To further define the differences between mucinous A, mucinous B and neuroendocrine carcinomas, we performed significance of microarray analysis using the 8398 significantly regulated transcripts. This analysis revealed 115 transcripts differentially expressed between mucinous A and mucinous B carcinomas (89 up- and 26 transcripts downregulated in mucinous A cancers; false discovery rate <1.15%; Supplementary Table 6). Compared with mucinous B carcinomas, mucinous A cancers were found to upregulate cell-junction genes (eg, WTIP, GJA1), cytokeratins (eg, KRT7, KRT23) and VIM, ITGB5 and VEGFC, but downregulate genes having a role in lipid synthesis/transport (eg, AGPAT5, APOL6), as well as ERBB4 and FOXA1 (Supplementary Table 6). The upregulation of molecular transporters (eg, SLC12A6), cell-junction genes as well as MET and ITGB5 was also seen in the top network ‘Carbohydrate Metabolism, Lipid Metabolism, Molecular Transport (score 39; Supplementary Table 7; Supplementary Figure 6a).
The 416 differentially expressed transcripts identified between mucinous A and neuroendocrine tumours using significance of microarray analysis (false discovery rate <1.00%; Supplementary Table 6) showed great overlap with the 115 genes discriminating mucinous A and mucinous B cancers (73 genes overlap; representation factor: 12.8; P<10−68). For instance, downregulation of ERBB4 or FOXA1, and upregulation of VIM, FOS or IL4R were found in both comparisons. These findings show that the similarities in the transcriptomic differences between mucinous A and mucinous B and between mucinous A and neuroendocrine carcinomas cannot be attributed by chance, providing another line of indirect evidence to suggest that mucinous B and neuroendocrine carcinomas are closely related at the molecular level.

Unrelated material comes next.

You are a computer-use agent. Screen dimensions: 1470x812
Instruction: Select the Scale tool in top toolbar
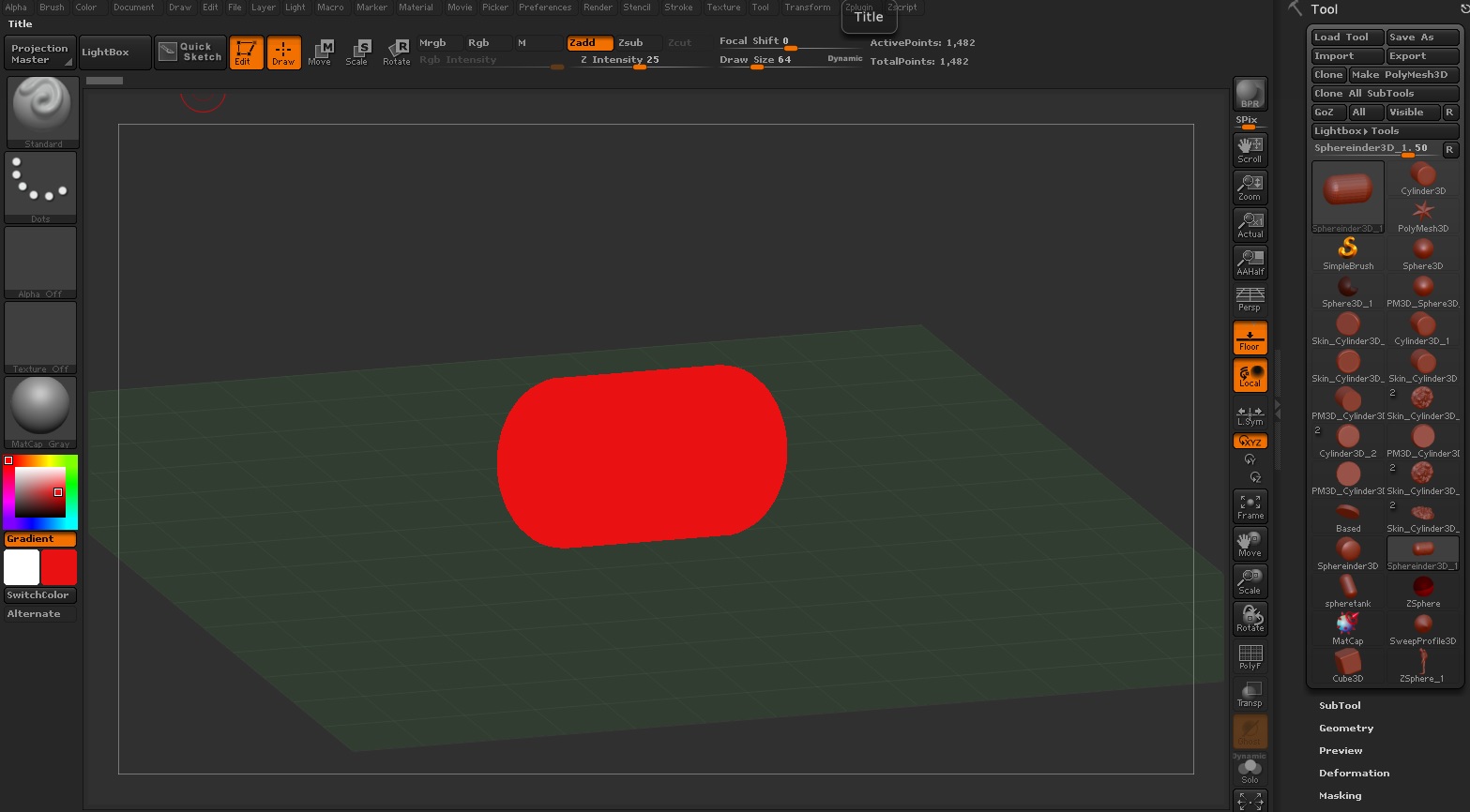click(356, 53)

Ingenuity Pathway Analysis of 416 differentially expressed transcripts identified between mucinous A and neuroendocrine tumours revealed ‘Cell-to-Cell Signalling and Interaction, Tissue Development, Cell Morphology’ (score 46) and ‘Cell Morphology, Cellular Assembly and Organization, Cellular Movement’ (score 41) networks of integrins (eg, ITGA5, ITGB2, ITGB5), calcium-binding proteins (eg, S100A8, S100A11) and actin cytoskeleton/actin-binding genes (eg, DIAPH2, ANXA1, ACTN1, AFAP, RDX, TMSB4X, VCL), which were upregulated in mucinous A compared with neuroendocrine cancers (Supplementary Figure 6b and 6c; Supplementary Tables 6 and 7). These differentially expressed transcripts were also found to be enriched for ‘Macropinocytosis’ canonical pathway genes (P=0.002), a clathrin-independent form of endocytosis, and ‘IGF-1 Signalling’ genes (P=0.00189) (Supplementary Figure 7; Supplementary Table 7), which were predominantly upregulated in mucinous A compared with neuroendocrine cancers. Of note, the genes identified of this ‘IGF-1 Signalling’ pathway were different from the ones of the same pathway differentially expressed between neuroendocrine cancers and invasive ductal carcinomas (Supplementary Figure 4).

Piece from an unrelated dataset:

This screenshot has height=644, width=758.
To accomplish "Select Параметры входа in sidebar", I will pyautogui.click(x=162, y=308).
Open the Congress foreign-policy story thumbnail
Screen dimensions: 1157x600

Remarkably, significance of microarray analysis of mucinous B and neuroendocrine carcinomas showed no transcriptomic differences between these two breast cancer types as no differentially expressed genes could be assigned (false discovery rate <1–<52%; Supplementary Table 6). These results were further confirmed by maxT test,34 which failed to show any differentially expressed transcripts (data not shown).

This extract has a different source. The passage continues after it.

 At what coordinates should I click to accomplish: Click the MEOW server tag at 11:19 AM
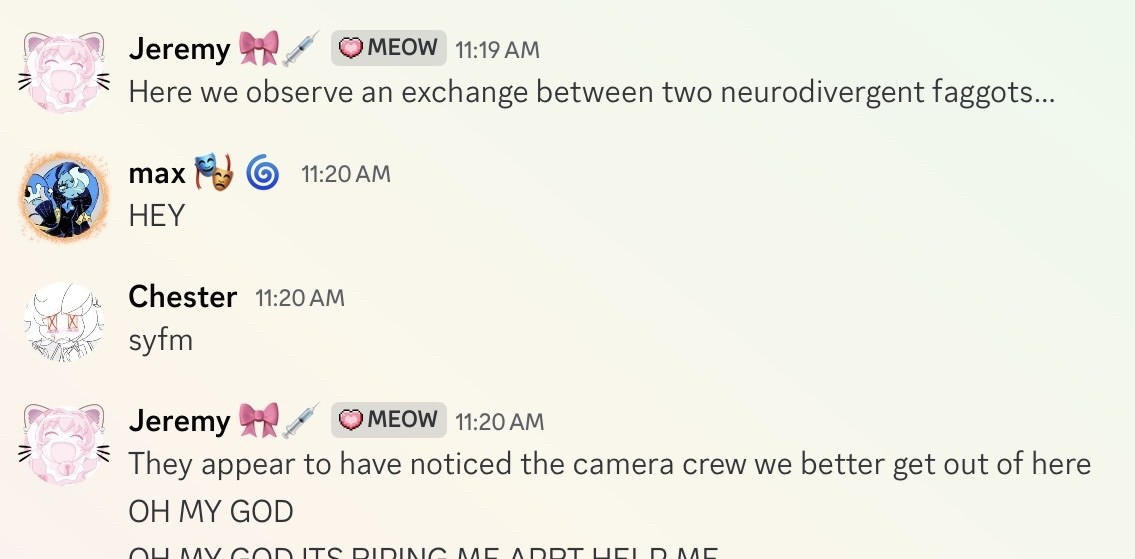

Given the striking similarity between mucinous B and neuroendocrine tumours at the molecular level, we sought to define the transcriptomic differences between these two histological types and mucinous A tumours. Ingenuity Pathway Analysis of the 663 differentially expressed genes identified by significance of microarray analysis (581 up- and 82 transcripts downregulated in mucinous A cancers, respectively; false discovery rate <1.05%; Supplementary Table 6) revealed that ‘Cell Morphology, Skeletal and Muscular System Development and Function, Cancer’ (score 56) and ‘Ophthalmic Disease, Cancer, Cell Signalling’ (score 48) networks of extracellular matrix genes (eg, collagens, fibulins) are upregulated in mucinous A compared to mucinous B and neuroendocrine tumours, as are TGFB1 and KRT7 (Supplementary Table 7; Supplementary Figure 8). Furthermore, the ‘Integrin Signalling’ canonical pathway (P=0.00018) was found to be upregulated in mucinous A vs mucinous B and neuroendocrine carcinomas (Supplementary Figure 9).
Taken together, our results provide evidence to suggest that the histological entity of mucinous carcinoma comprises two distinct molecular entities, mucinous A and mucinous B cancers, and that mucinous B and neuroendocrine carcinomas are strikingly similar at the transcriptomic level.
Discussion
Here, we show that by microarray-based gene expression analysis the histological special types mucinous and neuroendocrine carcinomas of the breast are entities distinct from histological grade- and molecular subtype-matched invasive ductal carcinomas of no special type, and that different molecular pathways are activated in these tumours. Furthermore, our study shows that the histological variants of mucinous carcinoma, mucinous A and mucinous B, harbour significantly different gene expression profiles, whereas mucinous B and neuroendocrine carcinomas are strikingly similar at the transcriptomic level.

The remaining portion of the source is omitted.